Return the data exactly, with all pictures removed.

## WORKING DATA
● ● ● ● ● ● ●
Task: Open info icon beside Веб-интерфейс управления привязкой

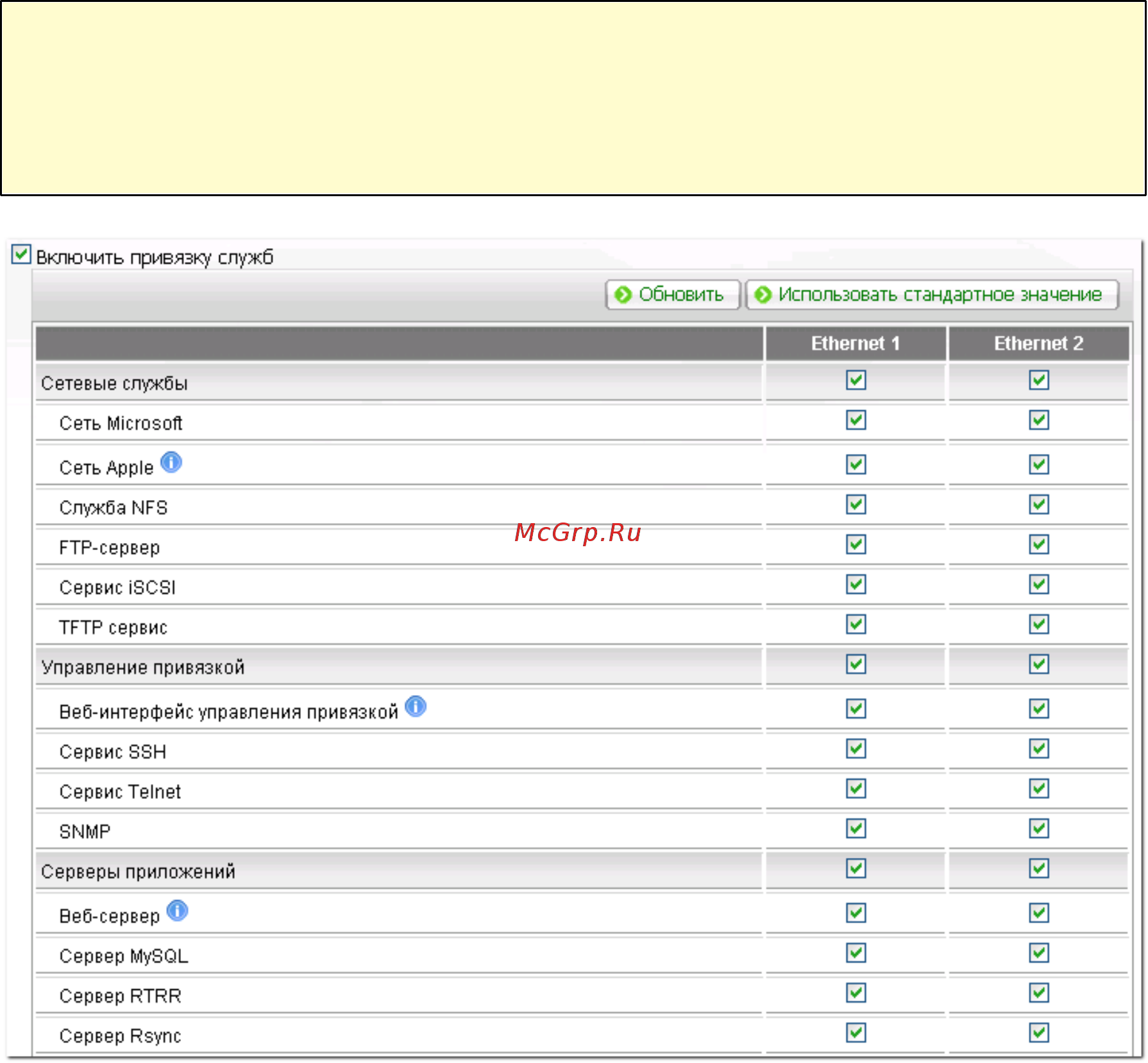Action: [416, 706]
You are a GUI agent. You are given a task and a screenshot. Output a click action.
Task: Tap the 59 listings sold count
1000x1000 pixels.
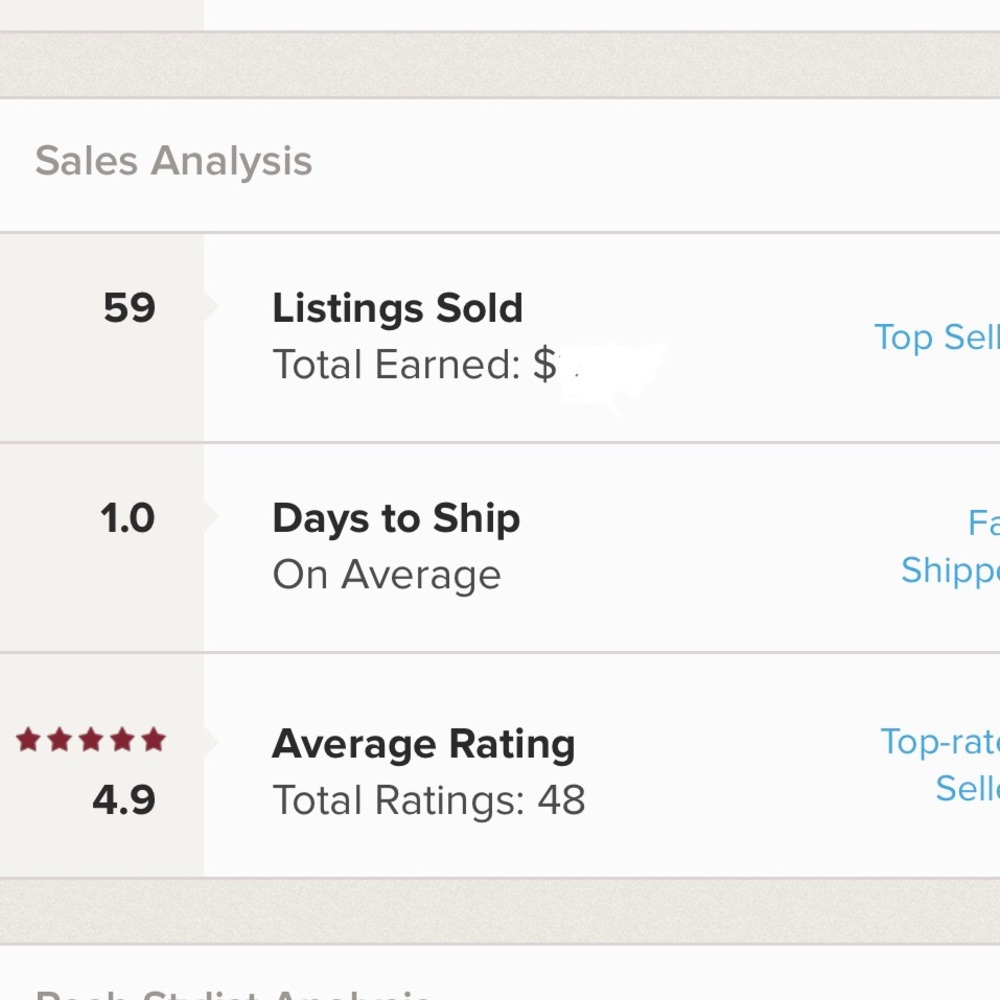click(x=129, y=308)
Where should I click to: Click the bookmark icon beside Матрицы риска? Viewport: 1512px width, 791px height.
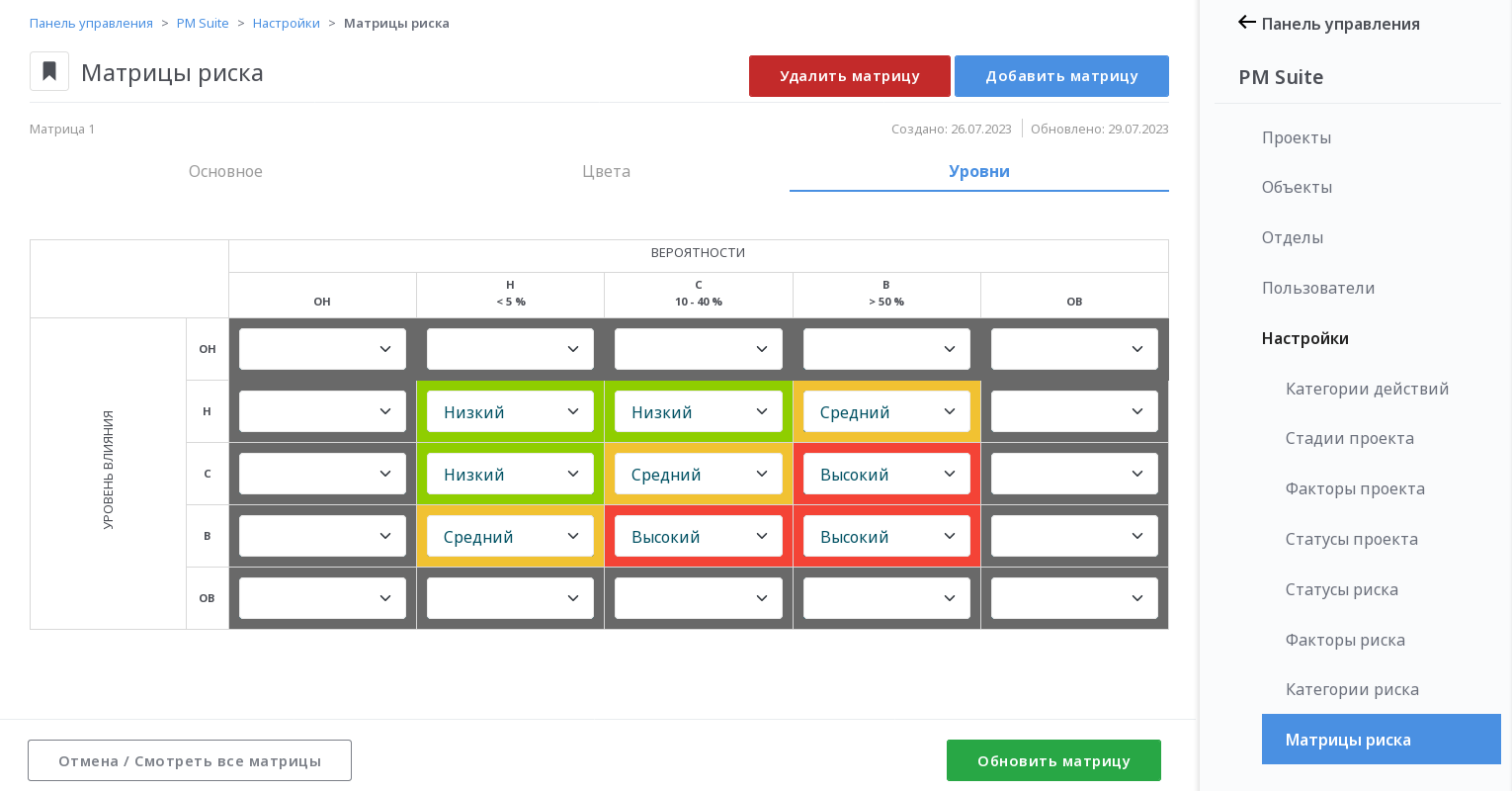(49, 71)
● ● ● ● ● ● ●
## THE ANSWER
Task: Open info icon beside Веб-интерфейс управления привязкой

Action: [416, 706]
You are a GUI agent. You are given a task and a screenshot. Output a click action.
Task: Tap the 59 listings sold count
1000x1000 pixels.
click(x=129, y=308)
Where should I click to: Click the bookmark icon beside Матрицы риска? Viewport: 1512px width, 791px height.
(49, 71)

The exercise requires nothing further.